In 2018, Sandro Roco was strolling past the cold beverages in H-Mart, a Korean grocery store in Manhattan with locations across the country, when he noticed a discrepancy. Next to the stacks of what he calls "well-branded" new-wave American "better-for-you" sodas and seltzers, he saw displays of legacy Asian brands that Roco says "bank on nostalgia, with packaging that hasn't been touched in a couple of decades and side panels that tell a pretty bad story in terms of chemical compounds and preservatives." But there was no in between.
The problem was, those newer brands didn't represent the flavors that Roco grew up loving. A Filipino-American, Roco had always believed that calamansi—a fruit found ubiquitously throughout the Philippines which tastes somewhere between a tart lime and fragrant tangerine—was "the best possible version of citrus." But among those flashy cans of Spindrift and LaCroix he could only find lemon, lime, and grapefruit.
We sipped our way through 17 brands to find the best lime seltzer on the market. Did your favorite bubble up to the top?

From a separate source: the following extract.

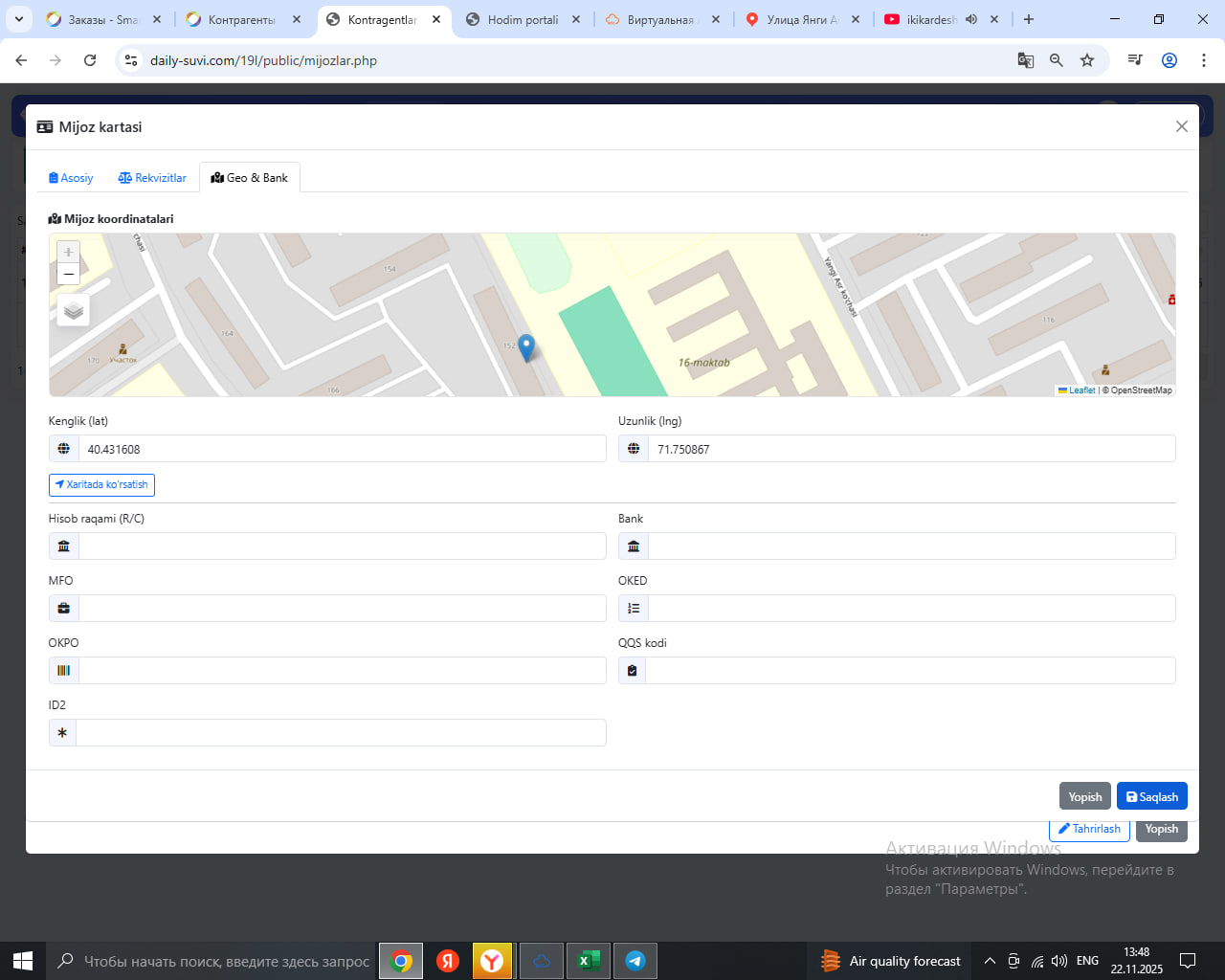This screenshot has width=1225, height=980.
Task: Click the blue location marker on map
Action: pyautogui.click(x=525, y=347)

That's when he got the idea for Sanzo, a line of natural sparkling waters flavored with real fruit juice—fans of Spindrift will recognize the model. But instead of the flavor staples found across the majority of American seltzer brands, Roco is focused on "celebrating Asian flavors that have too often been relegated to the ethnic aisle." (Which is a good thing since that "ethnic" aisle is on its way out.)
He started by developing a version with calamansi—which is often used as a garnish for Filipino roasts, stews, and soups, as well as squeezed into a lemonade-like drink that's served both hot and cold. The bright citrus pop of this flavor has made it a popular choice for seltzer lovers in New York since Roco launched the brand. When I brought samples to a recent meeting at Epicurious, those green cans went first.
The other two flavors in Sanzo's current line are an earthy, sweet Alphonso Mango (what's known as the king of India's mangoes) and a floral, delicate lychee, which he sources from Thailand. If you're the type to mix seltzer and booze, I can tell you from experience that the mango is a great partner for rum and a splash of ginger liqueur—I prefer the lychee with a bit of gin.
Roco's working on new flavors and says he'd like to eventually have seven to ten varieties in rotation using fruits native to even more regions of Asia. Those first three though? They're ready now: fully carbonated, in sleek packaging that'll fit right in on your grocer's shelf—and with your modern seltzer-drinking aesthetic.